HDA Varicosa em Cirróticos: Profilaxia de PBE Essencial

SMS João Pessoa - Secretaria Municipal de Saúde de João Pessoa (PB) — Prova 2022

Enunciado

Homem cirrótico de 55 anos está internado na enfermaria de um hospital secundário, onde está sendo investigado e tratado para quadro de encefalopatia hepática, quando percebe-se grande quantidade de sangue enegrecido, parcialmente digerido, pegajoso e de odor fétido. Em relação ao este caso, responda a alternativa correta:

Alternativas

  1. A) Hematêmese (vômitos com sangue), melena (sangue digerido) e hematoquezia são formas de apresentação de hemorragia digestiva, sendo esta última exclusiva de quadros baixos, originados distalmente à papila duodenal
  2. B) Uso de vitamina K, ácido tranexâmico e lavagem gástrica são recomendadas na abordagem inicial das HDAs
  3. C) Em casos de sangramento profuso, com instabilidade hemodinâmica, o balão de Sengstaken-Blakemore é uma ferramenta que pode ser utilizada, independentemente da etiologia
  4. D) Na hemorragia varicosa, é necessário administração de antibiótico profilaxia para PBE mesmo em pacientes sem ascite

Pérola Clínica

HDA varicosa em cirrótico → profilaxia ATB para PBE, mesmo sem ascite.

Resumo-Chave

Pacientes cirróticos com hemorragia digestiva varicosa têm alto risco de infecções bacterianas, especialmente peritonite bacteriana espontânea (PBE), que piora o prognóstico. A profilaxia antibiótica é uma medida crucial e deve ser iniciada precocemente, independentemente da presença de ascite.

Contexto Educacional

A hemorragia digestiva alta (HDA) é uma complicação grave da cirrose hepática, frequentemente decorrente da ruptura de varizes esofágicas ou gástricas. A apresentação clínica clássica inclui hematêmese e melena, como descrito no caso. Pacientes cirróticos com HDA apresentam alta morbimortalidade devido à instabilidade hemodinâmica e ao risco aumentado de infecções, encefalopatia hepática e falência hepática. O manejo inicial da HDA em cirróticos envolve a estabilização hemodinâmica com fluidos e hemoderivados, uso de drogas vasoativas (terlipressina ou octreotide) para reduzir o fluxo portal e, crucialmente, a antibioticoprofilaxia. A profilaxia antibiótica é indicada para todos os pacientes cirróticos com HDA, independentemente da presença de ascite, devido ao elevado risco de infecções bacterianas, especialmente peritonite bacteriana espontânea (PBE), que pode precipitar a falência hepática e aumentar a mortalidade. A endoscopia digestiva alta deve ser realizada precocemente para diagnóstico e tratamento (ligadura elástica ou escleroterapia). O balão de Sengstaken-Blakemore é uma medida temporária de resgate em sangramentos maciços refratários, enquanto outras opções terapêuticas são preparadas. A vitamina K e o ácido tranexâmico não são rotineiramente recomendados na HDA varicosa, a menos que haja coagulopatia específica ou sangramento não varicoso.

Perguntas Frequentes

Quais são as formas de apresentação da hemorragia digestiva?

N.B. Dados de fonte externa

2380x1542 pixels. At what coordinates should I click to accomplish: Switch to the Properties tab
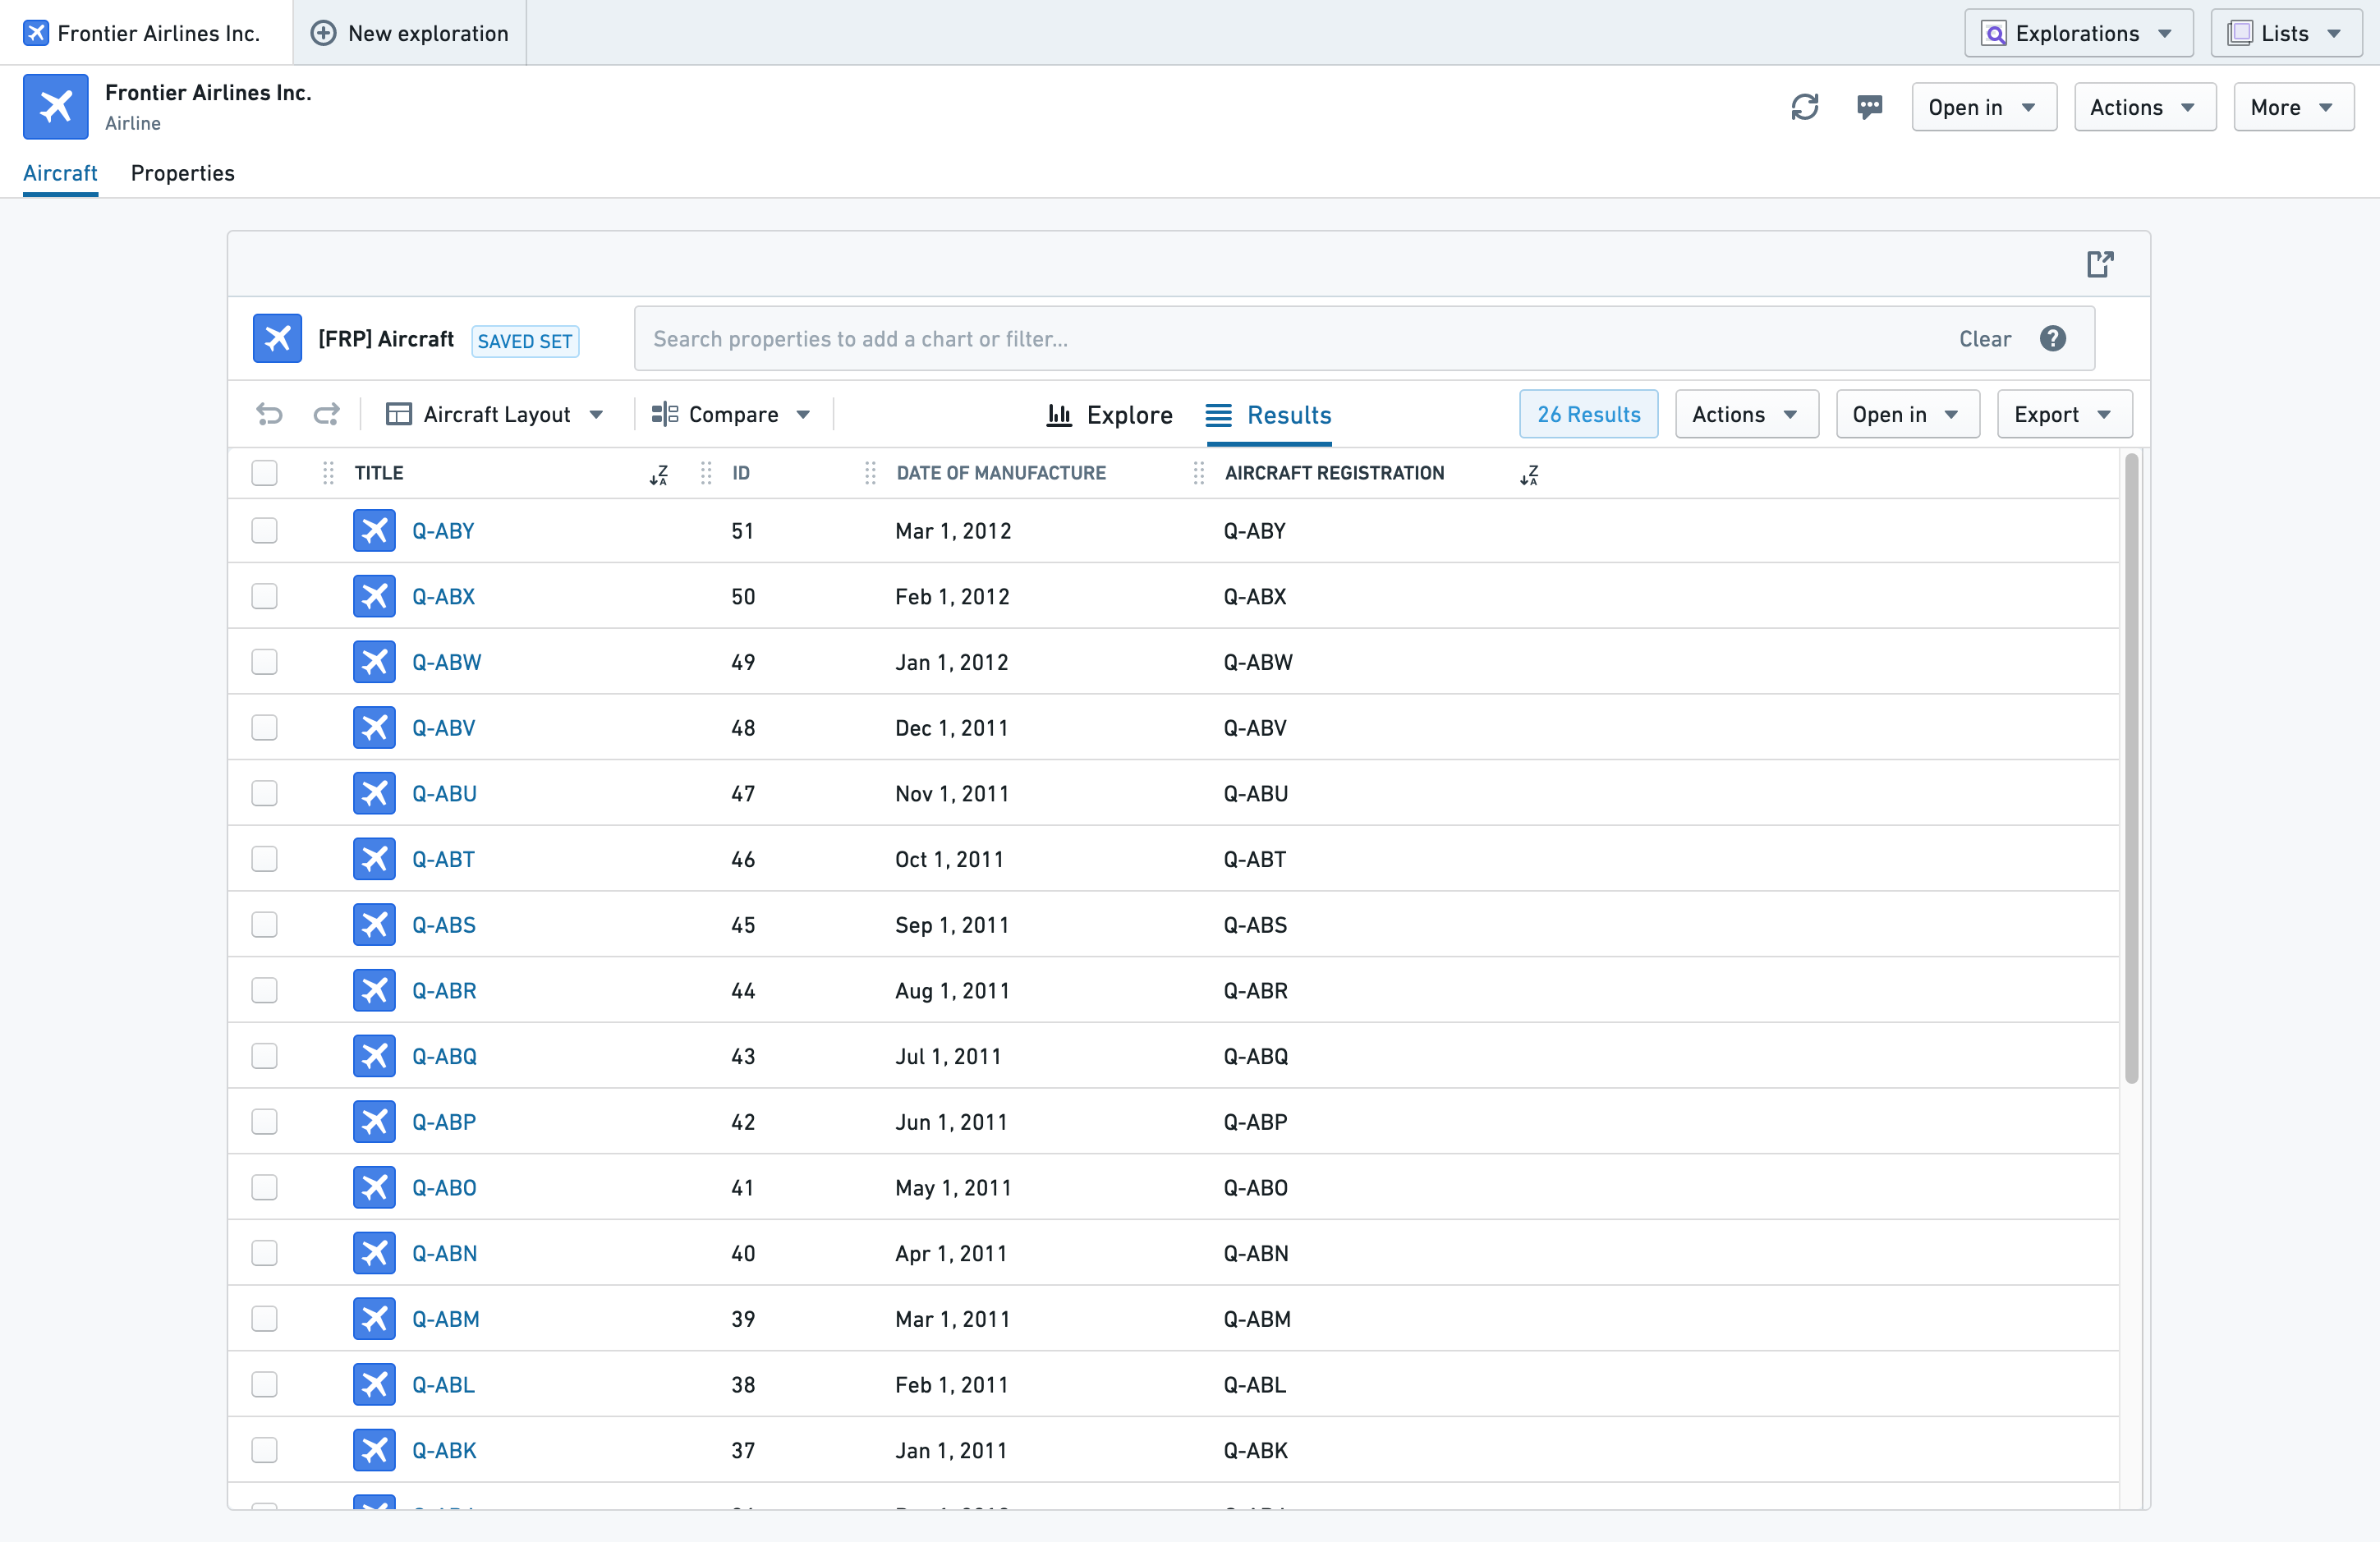click(186, 172)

A hemorragia digestiva pode se apresentar como hematêmese (vômitos com sangue), melena (fezes escuras, pegajosas e fétidas, indicando sangue digerido) e hematoquezia (sangue vivo nas fezes, geralmente de origem baixa, mas pode ocorrer em sangramentos altos maciços).

Por que a antibioticoprofilaxia é importante na HDA varicosa em cirróticos?

Pacientes cirróticos com HDA varicosa têm maior risco de translocação bacteriana e infecções, como a PBE, que aumentam a mortalidade e o risco de ressangramento. A profilaxia antibiótica reduz esse risco e melhora o prognóstico.

Quais medicamentos são recomendados na abordagem inicial da HDA varicosa?

Além da estabilização hemodinâmica, são recomendados vasoconstritores esplâncnicos (terlipressina ou octreotide) para reduzir o fluxo portal e antibioticoprofilaxia. A endoscopia digestiva alta é essencial para diagnóstico e tratamento definitivo.